DSSI Leadership Transition

The Data Science Summer Institute (DSSI) completed a successful virtual session with 28 students. As the application window opens in November for the class of 2021, the DSSI is pleased to announce its new co-director, Nisha Mulakken (pictured at left). Her work includes enhancing the Lawrence Livermore Microbial Detection Array (LLMDA) system with detection capability for all variants of SARS-CoV-2 and using ML to trace unethical use of CRISPR technology to the source lab. Mulakken will replace Marisol Gamboa, who is transitioning into other roles in LLNL’s Computing Workforce Program and Global Security Computing Applications Division. We are grateful to Gamboa for channeling her passion for outreach and education into the DSSI since its inception.

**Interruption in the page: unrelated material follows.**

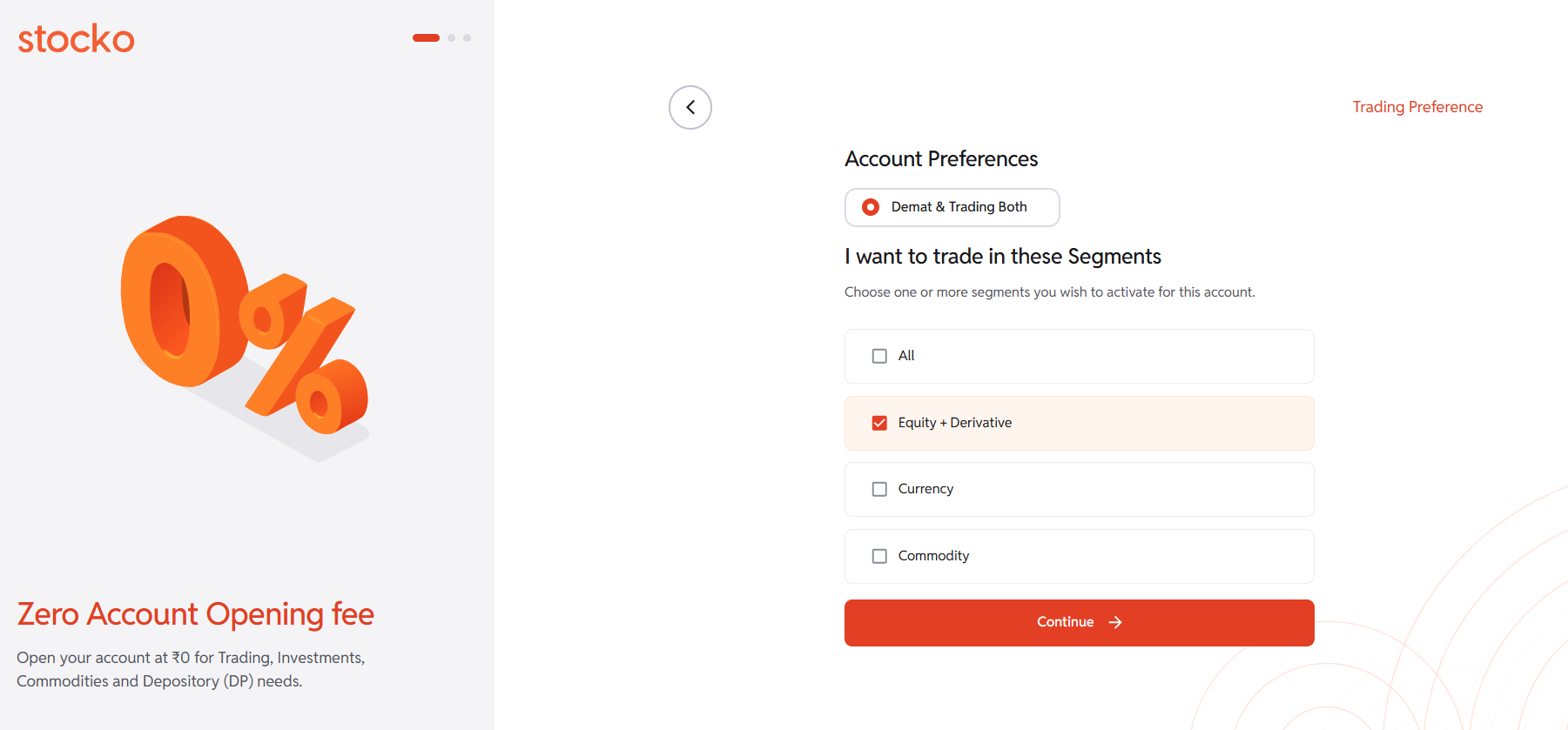Click the Zero Account Opening fee heading
The width and height of the screenshot is (1568, 730).
tap(196, 614)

Computing Expo 2020 logo atop a rendering of the virtual booth with DSI branding

LLNL Computing Virtual Expo

The DSI joined LLNL’s first Computing Virtual Expo on Sept. 30. The event was open to all employees and the public, with handouts and videos available for 30 days afterward (registration is open through Oct. 30). The DSI’s booth featured a summary of the DSI’s five-year strategic plan and a video detailing data science contributions to LLNL’s healthcare advances. DSI director Michael Goldman also recorded a “lightning talk” about the DSI and DSSI. The booth was visited more than 130 times in the first 24 hours, and the live chatroom was active with many queries about projects and job opportunities.